## Job
Present the lines as a numbered list without blank lines, starting with the line that contains "Viewport: 1458px width, 820px" and going on through the line that contains "click(x=542, y=220)", both included. Leave the pictures out of the list.

## Raw data
__________

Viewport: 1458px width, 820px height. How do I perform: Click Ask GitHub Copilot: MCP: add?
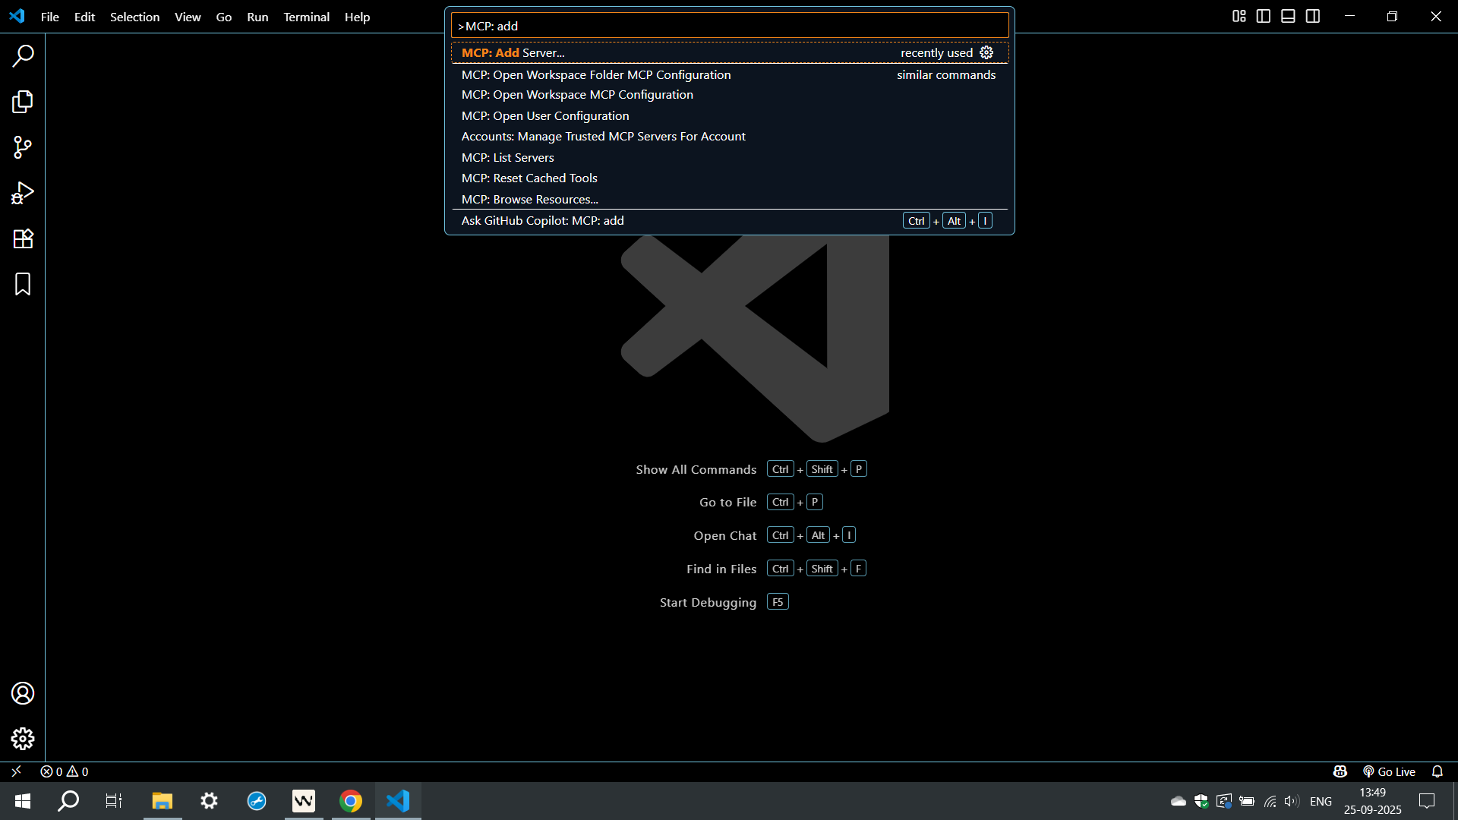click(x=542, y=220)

__________

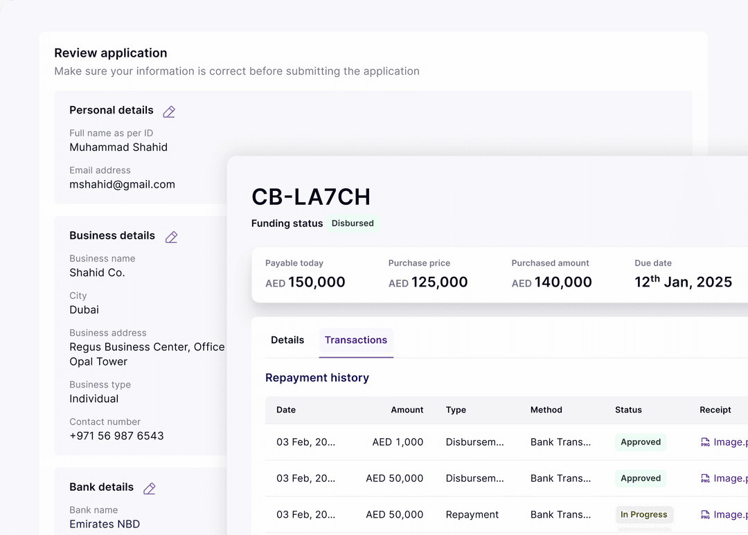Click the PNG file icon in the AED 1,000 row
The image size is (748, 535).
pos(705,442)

__________

## The solution
1. Viewport: 1458px width, 820px height. How do I perform: Click Ask GitHub Copilot: MCP: add?
2. click(x=542, y=220)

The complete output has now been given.